## Task brief
Rewrite the entries starting at the line containing "1011x449 pixels." and ending at the line containing "[x=84, y=424]", replacing "Rename" with "Duplicate" and leaving everything else unchanged.

[Entries for locating words and elements]
★ ★ ★
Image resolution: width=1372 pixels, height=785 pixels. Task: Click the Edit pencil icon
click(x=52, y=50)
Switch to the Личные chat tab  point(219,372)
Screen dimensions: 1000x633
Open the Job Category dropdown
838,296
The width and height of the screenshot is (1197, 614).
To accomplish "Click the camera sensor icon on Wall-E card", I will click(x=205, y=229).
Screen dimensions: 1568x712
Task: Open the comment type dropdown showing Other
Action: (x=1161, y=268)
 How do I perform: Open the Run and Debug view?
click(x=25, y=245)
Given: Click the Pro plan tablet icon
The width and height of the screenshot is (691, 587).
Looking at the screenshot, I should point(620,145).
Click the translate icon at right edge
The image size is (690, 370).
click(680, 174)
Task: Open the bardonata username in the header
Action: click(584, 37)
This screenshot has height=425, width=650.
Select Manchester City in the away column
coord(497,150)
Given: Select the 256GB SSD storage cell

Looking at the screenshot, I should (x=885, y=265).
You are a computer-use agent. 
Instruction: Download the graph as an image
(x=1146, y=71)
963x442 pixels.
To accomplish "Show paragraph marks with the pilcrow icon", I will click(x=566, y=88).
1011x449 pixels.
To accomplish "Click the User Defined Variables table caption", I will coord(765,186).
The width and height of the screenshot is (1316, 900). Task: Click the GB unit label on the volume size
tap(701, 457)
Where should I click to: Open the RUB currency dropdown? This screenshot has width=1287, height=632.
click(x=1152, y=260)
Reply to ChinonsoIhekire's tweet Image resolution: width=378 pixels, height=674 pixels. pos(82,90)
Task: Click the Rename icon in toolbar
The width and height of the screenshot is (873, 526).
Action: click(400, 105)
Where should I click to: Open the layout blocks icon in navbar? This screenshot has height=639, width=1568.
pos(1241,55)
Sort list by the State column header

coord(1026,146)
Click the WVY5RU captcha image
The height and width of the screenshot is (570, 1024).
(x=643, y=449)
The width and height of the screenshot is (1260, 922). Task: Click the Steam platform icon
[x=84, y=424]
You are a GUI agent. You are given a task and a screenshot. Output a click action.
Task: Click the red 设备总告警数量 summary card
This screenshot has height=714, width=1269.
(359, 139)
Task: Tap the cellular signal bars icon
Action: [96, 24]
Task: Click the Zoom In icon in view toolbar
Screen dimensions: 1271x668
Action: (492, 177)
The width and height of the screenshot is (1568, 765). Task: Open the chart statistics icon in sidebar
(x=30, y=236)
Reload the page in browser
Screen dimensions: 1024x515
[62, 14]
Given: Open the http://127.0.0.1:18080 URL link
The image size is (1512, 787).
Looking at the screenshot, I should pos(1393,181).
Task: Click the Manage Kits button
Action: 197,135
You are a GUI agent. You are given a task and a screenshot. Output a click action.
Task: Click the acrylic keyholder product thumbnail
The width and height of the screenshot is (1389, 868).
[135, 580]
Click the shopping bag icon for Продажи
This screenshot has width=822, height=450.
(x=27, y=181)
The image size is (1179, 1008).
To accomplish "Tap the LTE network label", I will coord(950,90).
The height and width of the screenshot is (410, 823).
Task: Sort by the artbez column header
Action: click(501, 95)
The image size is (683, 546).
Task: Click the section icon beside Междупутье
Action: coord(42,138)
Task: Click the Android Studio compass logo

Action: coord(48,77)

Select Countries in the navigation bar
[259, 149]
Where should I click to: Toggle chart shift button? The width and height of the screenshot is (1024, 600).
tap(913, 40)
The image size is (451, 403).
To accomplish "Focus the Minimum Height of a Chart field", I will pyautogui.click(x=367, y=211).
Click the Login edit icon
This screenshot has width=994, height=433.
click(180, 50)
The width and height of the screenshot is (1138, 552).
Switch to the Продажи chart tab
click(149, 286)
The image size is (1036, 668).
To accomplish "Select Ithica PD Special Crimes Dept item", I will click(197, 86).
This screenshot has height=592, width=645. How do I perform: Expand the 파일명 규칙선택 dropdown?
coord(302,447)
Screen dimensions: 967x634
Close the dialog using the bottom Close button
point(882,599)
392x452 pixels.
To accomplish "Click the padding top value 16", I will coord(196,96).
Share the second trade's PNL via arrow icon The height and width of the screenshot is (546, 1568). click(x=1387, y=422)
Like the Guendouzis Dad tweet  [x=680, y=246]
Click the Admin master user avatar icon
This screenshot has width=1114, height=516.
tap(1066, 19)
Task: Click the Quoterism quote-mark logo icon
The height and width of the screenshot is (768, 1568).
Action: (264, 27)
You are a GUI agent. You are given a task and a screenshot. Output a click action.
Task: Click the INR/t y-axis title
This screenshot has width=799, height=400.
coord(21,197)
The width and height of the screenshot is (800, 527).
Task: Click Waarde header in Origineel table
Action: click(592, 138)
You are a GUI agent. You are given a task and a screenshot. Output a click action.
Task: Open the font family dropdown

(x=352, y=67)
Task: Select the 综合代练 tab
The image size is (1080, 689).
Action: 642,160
★ ★ ★
## Solution for this exercise
1011x449 pixels.
To accomplish "Click the User Defined Variables table caption", I will coord(765,186).
The width and height of the screenshot is (1316, 900). Task: Click the GB unit label on the volume size
tap(701, 457)
Where should I click to: Open the RUB currency dropdown? This screenshot has width=1287, height=632.
click(x=1152, y=260)
Reply to ChinonsoIhekire's tweet Image resolution: width=378 pixels, height=674 pixels. pos(82,90)
Task: Click the Duplicate icon in toolbar
The width and height of the screenshot is (873, 526).
Action: click(400, 105)
Where should I click to: Open the layout blocks icon in navbar? This screenshot has height=639, width=1568.
pos(1241,55)
Sort list by the State column header

coord(1026,146)
Click the WVY5RU captcha image
The height and width of the screenshot is (570, 1024).
(x=643, y=449)
The width and height of the screenshot is (1260, 922). Task: Click the Steam platform icon
[x=84, y=424]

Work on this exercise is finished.